*AIM OF THE TASK:*
Go to the line containing "1400x1410 pixels." in the records below and print it and every following line exactly, on through the line containing "Open the message", then stop.

*PROVIDED RECORDS:*
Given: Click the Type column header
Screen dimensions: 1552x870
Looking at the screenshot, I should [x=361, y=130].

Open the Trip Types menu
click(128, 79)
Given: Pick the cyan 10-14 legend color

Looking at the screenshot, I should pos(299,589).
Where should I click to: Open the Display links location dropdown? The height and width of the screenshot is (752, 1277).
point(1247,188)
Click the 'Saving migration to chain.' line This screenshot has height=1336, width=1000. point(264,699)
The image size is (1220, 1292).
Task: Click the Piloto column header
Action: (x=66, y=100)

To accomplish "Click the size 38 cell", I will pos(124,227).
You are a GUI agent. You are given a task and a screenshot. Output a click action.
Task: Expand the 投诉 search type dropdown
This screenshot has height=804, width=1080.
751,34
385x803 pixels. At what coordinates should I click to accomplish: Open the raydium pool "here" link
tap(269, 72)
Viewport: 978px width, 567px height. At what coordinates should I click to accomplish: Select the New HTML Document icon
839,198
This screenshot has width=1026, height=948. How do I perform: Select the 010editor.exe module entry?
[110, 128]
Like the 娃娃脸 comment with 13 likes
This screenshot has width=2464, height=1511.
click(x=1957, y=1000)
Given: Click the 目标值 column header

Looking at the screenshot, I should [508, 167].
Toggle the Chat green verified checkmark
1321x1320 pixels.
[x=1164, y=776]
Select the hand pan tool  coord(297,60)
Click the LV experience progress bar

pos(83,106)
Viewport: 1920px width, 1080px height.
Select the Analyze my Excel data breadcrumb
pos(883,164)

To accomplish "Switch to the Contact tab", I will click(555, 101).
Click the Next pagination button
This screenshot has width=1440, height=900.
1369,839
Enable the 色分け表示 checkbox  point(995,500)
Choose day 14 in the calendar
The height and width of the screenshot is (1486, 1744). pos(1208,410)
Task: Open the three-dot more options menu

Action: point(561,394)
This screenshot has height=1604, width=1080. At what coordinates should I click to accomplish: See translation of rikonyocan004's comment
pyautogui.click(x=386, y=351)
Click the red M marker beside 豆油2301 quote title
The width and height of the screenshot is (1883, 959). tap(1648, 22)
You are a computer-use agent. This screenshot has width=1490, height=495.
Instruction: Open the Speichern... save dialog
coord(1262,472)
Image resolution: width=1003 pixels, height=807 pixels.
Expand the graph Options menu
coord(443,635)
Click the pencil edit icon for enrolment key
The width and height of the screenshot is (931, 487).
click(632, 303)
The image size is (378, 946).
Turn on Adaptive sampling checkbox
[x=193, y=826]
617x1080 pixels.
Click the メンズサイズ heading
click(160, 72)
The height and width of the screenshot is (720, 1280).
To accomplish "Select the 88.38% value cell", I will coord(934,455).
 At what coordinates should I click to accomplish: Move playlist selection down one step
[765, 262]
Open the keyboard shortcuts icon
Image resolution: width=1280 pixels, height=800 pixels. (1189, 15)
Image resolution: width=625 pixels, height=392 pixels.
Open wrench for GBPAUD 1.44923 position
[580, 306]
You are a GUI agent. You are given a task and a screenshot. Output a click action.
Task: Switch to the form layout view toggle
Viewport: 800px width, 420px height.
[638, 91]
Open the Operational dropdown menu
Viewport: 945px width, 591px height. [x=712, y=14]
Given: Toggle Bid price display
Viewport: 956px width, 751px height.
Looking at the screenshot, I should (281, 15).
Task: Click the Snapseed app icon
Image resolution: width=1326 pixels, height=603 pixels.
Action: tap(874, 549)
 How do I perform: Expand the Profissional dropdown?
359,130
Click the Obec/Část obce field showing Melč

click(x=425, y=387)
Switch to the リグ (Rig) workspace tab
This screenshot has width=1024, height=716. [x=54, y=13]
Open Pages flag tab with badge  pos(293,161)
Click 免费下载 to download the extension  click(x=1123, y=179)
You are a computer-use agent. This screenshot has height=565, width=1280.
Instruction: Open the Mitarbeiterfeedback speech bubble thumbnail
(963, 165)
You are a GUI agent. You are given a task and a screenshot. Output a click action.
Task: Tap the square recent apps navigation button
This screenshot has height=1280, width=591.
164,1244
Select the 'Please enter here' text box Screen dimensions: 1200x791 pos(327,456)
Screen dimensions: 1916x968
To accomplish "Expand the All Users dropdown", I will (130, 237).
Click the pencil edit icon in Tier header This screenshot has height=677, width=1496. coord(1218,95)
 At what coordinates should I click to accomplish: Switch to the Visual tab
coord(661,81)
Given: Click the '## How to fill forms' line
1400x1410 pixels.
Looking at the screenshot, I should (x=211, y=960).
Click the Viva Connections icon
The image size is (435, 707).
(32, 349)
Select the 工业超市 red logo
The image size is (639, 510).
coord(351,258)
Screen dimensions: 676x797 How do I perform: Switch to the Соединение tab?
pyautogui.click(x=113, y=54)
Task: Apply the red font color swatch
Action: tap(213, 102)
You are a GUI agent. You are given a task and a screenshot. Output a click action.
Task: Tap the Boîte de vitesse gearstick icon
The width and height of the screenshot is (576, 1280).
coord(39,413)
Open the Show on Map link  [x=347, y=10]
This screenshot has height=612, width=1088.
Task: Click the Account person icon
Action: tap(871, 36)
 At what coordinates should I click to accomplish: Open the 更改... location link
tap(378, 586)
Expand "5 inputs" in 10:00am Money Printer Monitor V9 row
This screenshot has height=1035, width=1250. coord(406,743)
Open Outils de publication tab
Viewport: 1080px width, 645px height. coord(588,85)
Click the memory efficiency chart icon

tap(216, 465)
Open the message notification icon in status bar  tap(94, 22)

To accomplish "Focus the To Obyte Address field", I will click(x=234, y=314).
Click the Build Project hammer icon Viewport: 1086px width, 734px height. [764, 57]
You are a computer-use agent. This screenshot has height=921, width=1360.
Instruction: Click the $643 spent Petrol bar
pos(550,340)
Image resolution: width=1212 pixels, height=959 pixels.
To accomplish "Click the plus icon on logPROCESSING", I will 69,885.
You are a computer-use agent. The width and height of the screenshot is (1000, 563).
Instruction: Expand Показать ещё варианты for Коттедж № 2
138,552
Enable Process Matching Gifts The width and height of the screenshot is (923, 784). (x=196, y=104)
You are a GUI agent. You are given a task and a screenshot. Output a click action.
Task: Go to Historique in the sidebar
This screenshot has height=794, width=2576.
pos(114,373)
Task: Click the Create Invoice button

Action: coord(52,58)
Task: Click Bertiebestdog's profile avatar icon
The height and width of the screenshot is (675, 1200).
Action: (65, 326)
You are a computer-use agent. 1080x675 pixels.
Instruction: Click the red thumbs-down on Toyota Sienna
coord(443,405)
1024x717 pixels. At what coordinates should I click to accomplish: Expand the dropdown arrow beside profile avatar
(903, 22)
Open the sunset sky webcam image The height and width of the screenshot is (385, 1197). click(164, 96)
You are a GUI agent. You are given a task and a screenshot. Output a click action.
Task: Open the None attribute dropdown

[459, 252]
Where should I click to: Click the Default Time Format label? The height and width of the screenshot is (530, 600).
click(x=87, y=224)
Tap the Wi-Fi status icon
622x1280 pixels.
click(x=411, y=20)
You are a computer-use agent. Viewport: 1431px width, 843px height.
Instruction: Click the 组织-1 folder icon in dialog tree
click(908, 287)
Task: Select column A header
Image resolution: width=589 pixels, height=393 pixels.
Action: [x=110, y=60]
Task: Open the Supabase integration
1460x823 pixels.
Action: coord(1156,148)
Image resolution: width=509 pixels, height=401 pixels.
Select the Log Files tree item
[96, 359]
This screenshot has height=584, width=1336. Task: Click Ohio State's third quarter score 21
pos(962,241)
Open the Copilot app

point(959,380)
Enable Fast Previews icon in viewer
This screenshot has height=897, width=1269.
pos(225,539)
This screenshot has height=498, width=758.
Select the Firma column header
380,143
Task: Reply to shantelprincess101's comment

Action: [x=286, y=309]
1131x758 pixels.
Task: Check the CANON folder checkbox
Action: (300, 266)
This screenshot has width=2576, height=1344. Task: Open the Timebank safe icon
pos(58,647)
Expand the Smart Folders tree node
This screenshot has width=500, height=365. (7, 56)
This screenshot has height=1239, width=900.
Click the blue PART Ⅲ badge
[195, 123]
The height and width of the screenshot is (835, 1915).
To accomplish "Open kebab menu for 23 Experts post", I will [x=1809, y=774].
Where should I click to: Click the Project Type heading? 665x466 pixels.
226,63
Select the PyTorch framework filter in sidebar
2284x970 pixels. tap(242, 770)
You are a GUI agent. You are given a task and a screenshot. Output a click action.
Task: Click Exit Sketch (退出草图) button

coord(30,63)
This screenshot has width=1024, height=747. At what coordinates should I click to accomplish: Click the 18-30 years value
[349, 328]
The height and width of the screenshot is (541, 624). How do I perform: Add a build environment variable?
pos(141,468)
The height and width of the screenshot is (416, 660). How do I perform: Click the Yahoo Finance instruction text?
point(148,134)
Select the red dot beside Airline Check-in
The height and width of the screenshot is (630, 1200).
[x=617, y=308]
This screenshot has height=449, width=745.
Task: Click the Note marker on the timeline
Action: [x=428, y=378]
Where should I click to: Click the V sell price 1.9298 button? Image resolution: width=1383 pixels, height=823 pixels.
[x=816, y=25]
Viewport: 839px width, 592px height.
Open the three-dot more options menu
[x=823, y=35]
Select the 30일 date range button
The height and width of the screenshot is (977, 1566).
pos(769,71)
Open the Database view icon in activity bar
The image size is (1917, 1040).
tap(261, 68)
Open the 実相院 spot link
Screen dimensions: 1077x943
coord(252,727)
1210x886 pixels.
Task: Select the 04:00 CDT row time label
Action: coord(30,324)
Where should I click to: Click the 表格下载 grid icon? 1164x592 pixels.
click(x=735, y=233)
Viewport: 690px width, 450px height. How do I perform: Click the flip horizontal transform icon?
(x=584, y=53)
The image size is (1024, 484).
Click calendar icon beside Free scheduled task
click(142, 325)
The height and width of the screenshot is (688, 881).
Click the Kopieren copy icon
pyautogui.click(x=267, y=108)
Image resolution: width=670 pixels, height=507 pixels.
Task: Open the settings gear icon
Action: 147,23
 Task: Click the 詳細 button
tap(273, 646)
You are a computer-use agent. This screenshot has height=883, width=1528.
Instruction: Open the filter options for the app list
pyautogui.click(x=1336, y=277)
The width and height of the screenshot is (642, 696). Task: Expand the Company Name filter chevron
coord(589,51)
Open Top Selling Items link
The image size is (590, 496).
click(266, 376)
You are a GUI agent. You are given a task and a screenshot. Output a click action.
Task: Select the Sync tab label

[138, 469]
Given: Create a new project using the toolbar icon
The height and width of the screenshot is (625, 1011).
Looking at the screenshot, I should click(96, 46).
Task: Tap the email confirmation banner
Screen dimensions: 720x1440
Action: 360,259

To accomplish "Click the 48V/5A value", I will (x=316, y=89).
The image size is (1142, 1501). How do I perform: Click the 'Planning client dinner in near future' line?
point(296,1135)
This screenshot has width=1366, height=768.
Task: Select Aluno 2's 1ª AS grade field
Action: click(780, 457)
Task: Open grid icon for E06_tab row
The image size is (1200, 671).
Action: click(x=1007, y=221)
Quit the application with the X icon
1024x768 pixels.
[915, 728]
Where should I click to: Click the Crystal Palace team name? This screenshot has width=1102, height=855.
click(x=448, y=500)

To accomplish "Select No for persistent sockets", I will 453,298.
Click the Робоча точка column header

*YOUR SOLUTION:*
1400x1410 pixels.
Looking at the screenshot, I should (x=211, y=960).
Click the Viva Connections icon
The image size is (435, 707).
(32, 349)
Select the 工业超市 red logo
The image size is (639, 510).
coord(351,258)
Screen dimensions: 676x797 How do I perform: Switch to the Соединение tab?
pyautogui.click(x=113, y=54)
Task: Apply the red font color swatch
Action: tap(213, 102)
You are a GUI agent. You are given a task and a screenshot. Output a click action.
Task: Tap the Boîte de vitesse gearstick icon
The width and height of the screenshot is (576, 1280).
coord(39,413)
Open the Show on Map link  [x=347, y=10]
This screenshot has height=612, width=1088.
Task: Click the Account person icon
Action: tap(871, 36)
 At what coordinates should I click to accomplish: Open the 更改... location link
tap(378, 586)
Expand "5 inputs" in 10:00am Money Printer Monitor V9 row
This screenshot has height=1035, width=1250. coord(406,743)
Open Outils de publication tab
Viewport: 1080px width, 645px height. coord(588,85)
Click the memory efficiency chart icon

tap(216, 465)
Open the message notification icon in status bar  tap(94, 22)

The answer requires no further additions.